Oefening 1: Voorzetsels met plaats en tijd in Urdu
2. We ontmoeten elkaar *bij* het station. (Gebruik het voorzetsel voor een ontmoetingsplek.)
3. De les begint *om* acht uur. (Gebruik het voorzetsel voor tijdstip.)
4. Ze zitten *onder* de boom. (Gebruik het voorzetsel dat een plaats onder iets aangeeft.)
5. Hij werkt *aan* een project. (Gebruik het voorzetsel dat ‘bezig zijn met’ uitdrukt.)
6. De kat springt *op* de tafel. (Gebruik het voorzetsel voor iets dat zich bovenop bevindt.)
7. We reizen *naar* Karachi. (Gebruik het voorzetsel dat een richting of bestemming aangeeft.)
8. Zij wachten *voor* het gebouw. (Gebruik het voorzetsel dat ‘ervoor’ betekent.)
9. Het boek ligt *naast* de lamp. (Gebruik het voorzetsel dat ‘ernaast’ betekent.)
10. De vergadering is *in* de middag. (Gebruik het voorzetsel voor een deel van de dag.)
Oefening 2: Voorzetselzinnen met oorzaak en reden in Urdu
2. Ze lacht *om* de grap. (Gebruik het voorzetsel dat ‘om iets’ betekent als reden.)
3. We zijn trots *op* onze prestaties. (Gebruik het voorzetsel dat ‘trots zijn op’ uitdrukt.)
4. Hij belt *met* zijn vriend. (Gebruik het voorzetsel dat contact uitdrukt.)
5. Ze is bang *voor* spinnen. (Gebruik het voorzetsel dat angst voor iets uitdrukt.)

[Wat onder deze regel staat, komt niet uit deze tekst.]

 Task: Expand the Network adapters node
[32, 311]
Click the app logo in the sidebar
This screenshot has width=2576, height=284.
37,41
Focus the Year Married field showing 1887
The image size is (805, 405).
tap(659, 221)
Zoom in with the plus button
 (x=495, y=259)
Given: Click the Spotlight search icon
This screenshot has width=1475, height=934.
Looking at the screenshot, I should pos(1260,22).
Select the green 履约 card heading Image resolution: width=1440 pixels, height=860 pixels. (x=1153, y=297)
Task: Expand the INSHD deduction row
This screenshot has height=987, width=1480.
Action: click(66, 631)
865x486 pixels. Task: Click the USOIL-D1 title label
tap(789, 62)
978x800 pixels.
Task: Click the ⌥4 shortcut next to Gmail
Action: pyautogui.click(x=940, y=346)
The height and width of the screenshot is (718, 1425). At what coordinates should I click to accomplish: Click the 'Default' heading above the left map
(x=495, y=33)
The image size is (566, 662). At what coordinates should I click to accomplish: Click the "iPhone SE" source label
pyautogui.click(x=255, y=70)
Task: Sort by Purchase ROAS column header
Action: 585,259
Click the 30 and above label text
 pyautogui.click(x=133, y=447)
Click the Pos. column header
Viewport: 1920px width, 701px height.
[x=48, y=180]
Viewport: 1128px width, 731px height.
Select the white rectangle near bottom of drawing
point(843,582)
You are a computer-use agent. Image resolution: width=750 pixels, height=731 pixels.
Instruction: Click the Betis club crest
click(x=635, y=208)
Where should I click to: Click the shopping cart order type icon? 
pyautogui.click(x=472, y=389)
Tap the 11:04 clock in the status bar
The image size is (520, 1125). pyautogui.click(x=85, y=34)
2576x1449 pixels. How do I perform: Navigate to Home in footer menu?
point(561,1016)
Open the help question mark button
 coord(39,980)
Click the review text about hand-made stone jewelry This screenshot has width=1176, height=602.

6. Ik interesseer me *voor* muziek. (Gebruik het voorzetsel dat interesse aanduidt.)
7. Hij bedankt haar *voor* de hulp. (Gebruik het voorzetsel dat dankbaarheid uitdrukt.)
8. We discussiëren *over* het plan. (Gebruik het voorzetsel dat het onderwerp van de discussie aanduidt.)
9. Zij is jaloers *op* haar zus. (Gebruik het voorzetsel dat jaloezie uitdrukt.)
10. Hij is blij *met* het cadeau. (Gebruik het voorzetsel dat tevredenheid uitdrukt.)